I agree with J. I. Packer, who writes of Calvin (Great Leaders, p. 213),

He was, in fact, the finest exegete, the greatest systematic theologian, and the profoundest religious thinker that the Reformation produced. Bible-centered in his teaching, God-centered in his living, and Christ-centered in his faith, he integrated the confessional emphases of Reformation thought—faith alone, by Scripture alone, by grace alone, by Christ alone, for God’s glory alone—with supreme clarity and strength. He was ruled by two convictions that are written on every regenerate heart and expressed in every act of real prayer and real worship: God is all and man is nothing; and praise is due to God for everything good. Both convictions permeated his life, right up to his final direction that his tomb be unmarked and there be no speeches at his burial, lest he become the focus of praise instead of his God. Both convictions permeate his theology too.

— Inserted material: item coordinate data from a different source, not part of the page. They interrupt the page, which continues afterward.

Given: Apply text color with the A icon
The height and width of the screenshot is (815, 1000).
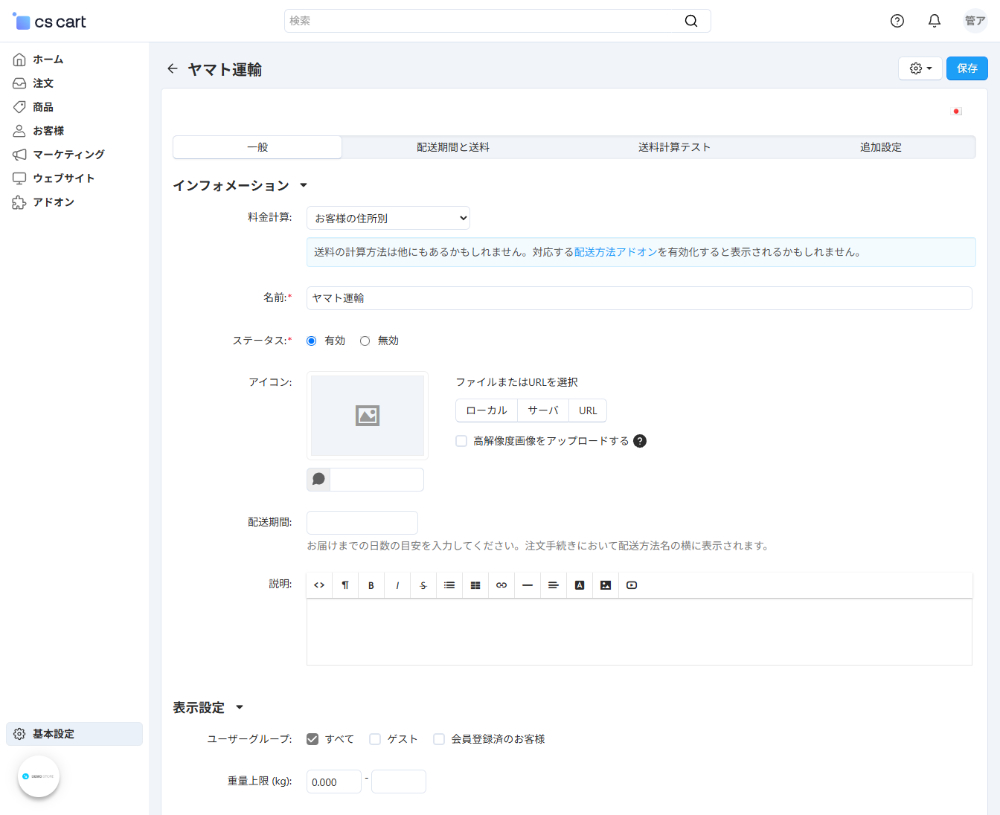Looking at the screenshot, I should [580, 585].

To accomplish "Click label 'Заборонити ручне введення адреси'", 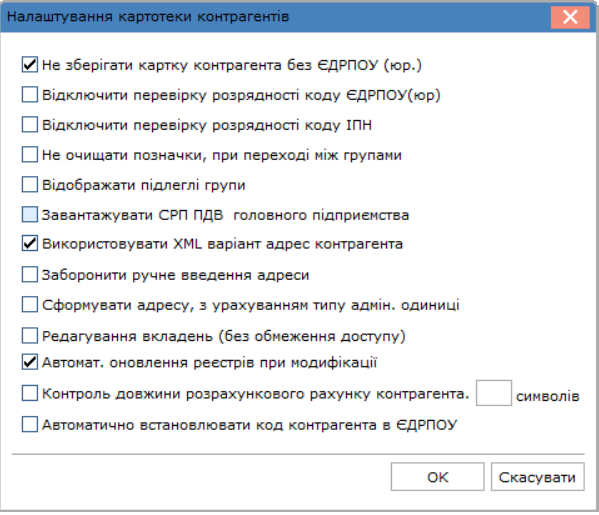I will (175, 275).
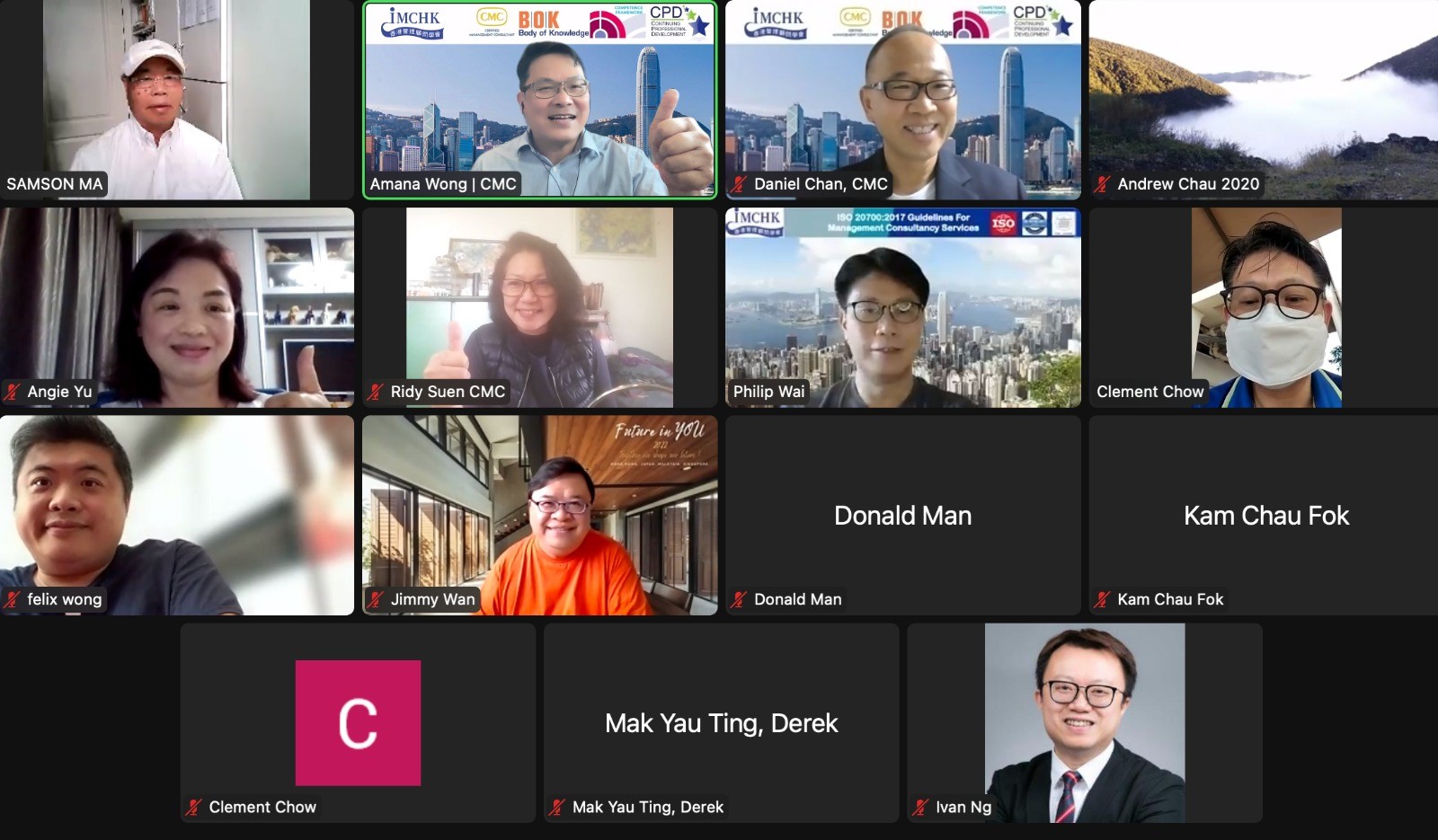This screenshot has height=840, width=1438.
Task: Click the large Donald Man name placeholder
Action: pyautogui.click(x=903, y=516)
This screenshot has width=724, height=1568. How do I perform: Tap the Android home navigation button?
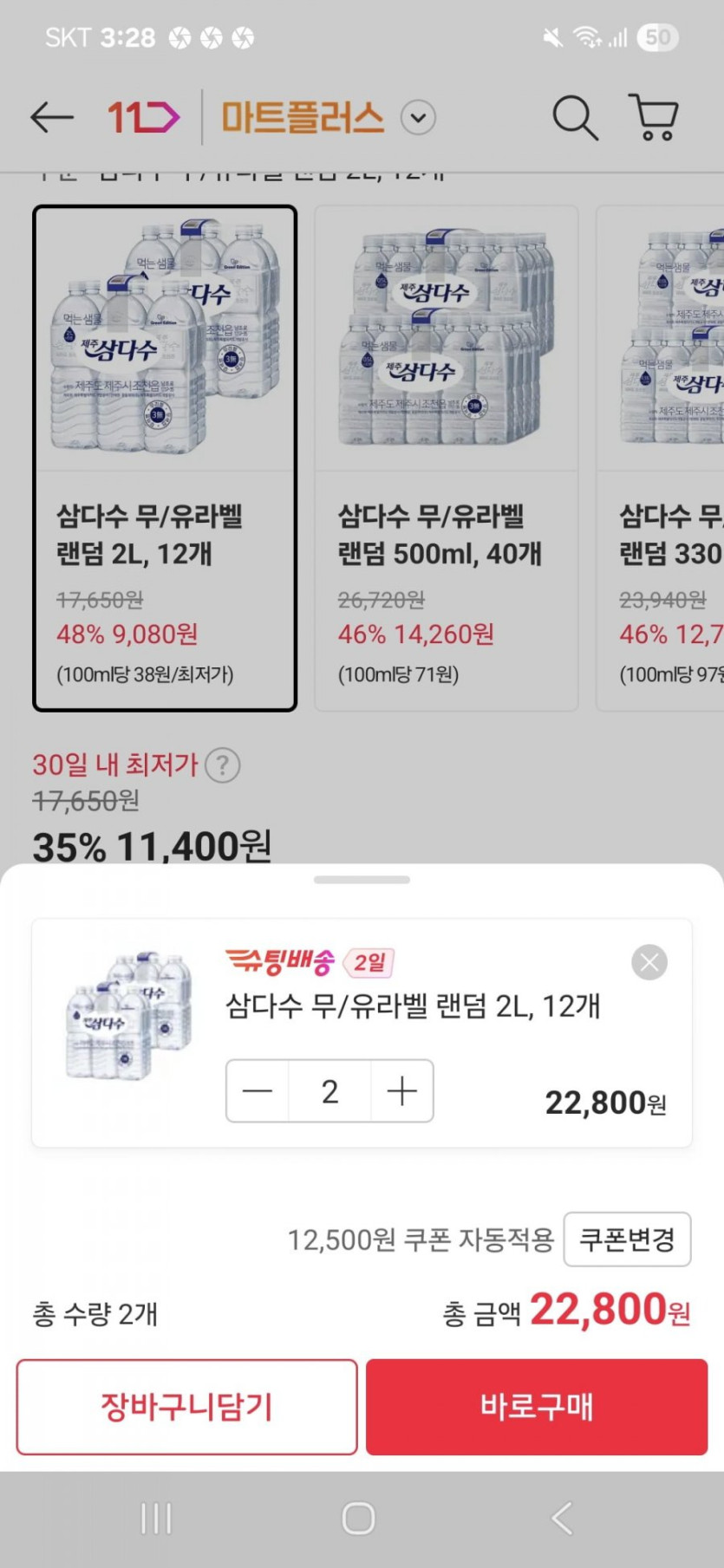[358, 1519]
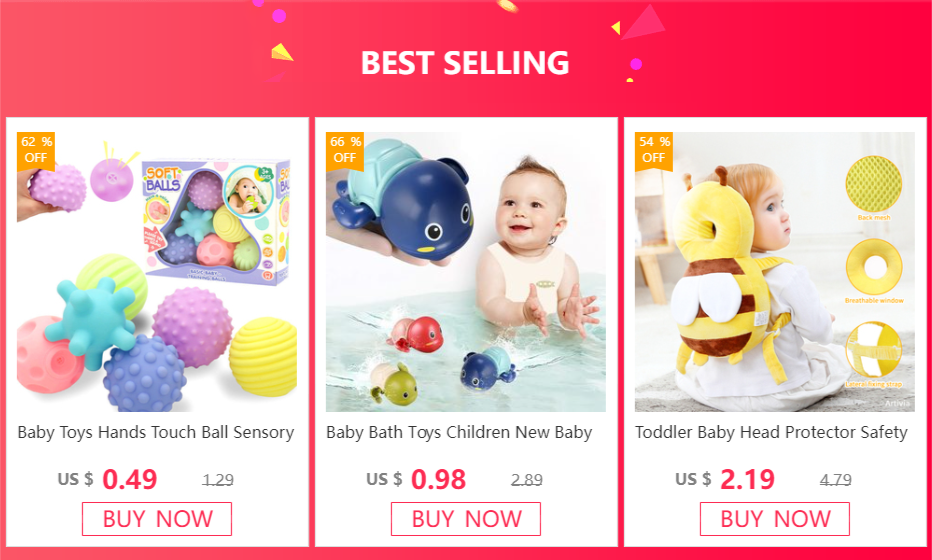Open the sensory balls product image

pyautogui.click(x=157, y=272)
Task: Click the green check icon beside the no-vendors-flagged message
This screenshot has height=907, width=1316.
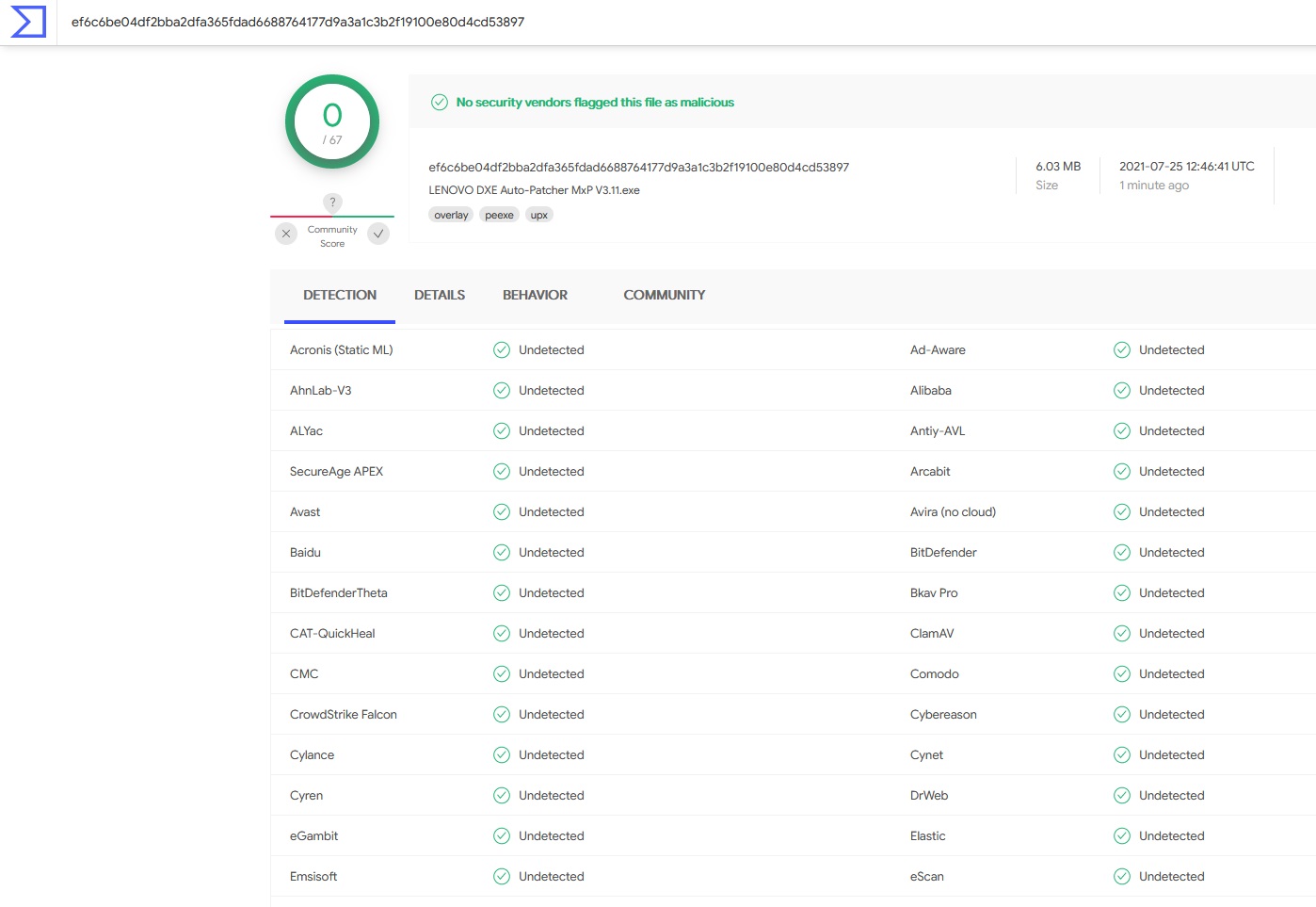Action: [x=440, y=103]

Theodore Beza, who worked closely with Calvin in Geneva and became his successor after Calvin’s death, knew Calvin as few men did. He wrote of him (Christian History, p. 19), “I have been a witness of him for sixteen years and I think that I am fully entitled to say that in this man there was exhibited to all an example of the life and death of the Christian, such as it will not be easy to depreciate, and it will be difficult to imitate.” This understanding of Calvin as a godly man, who has had an almost unparalleled impact on the history of the church, suggests that we all can learn much from John Calvin and his preaching.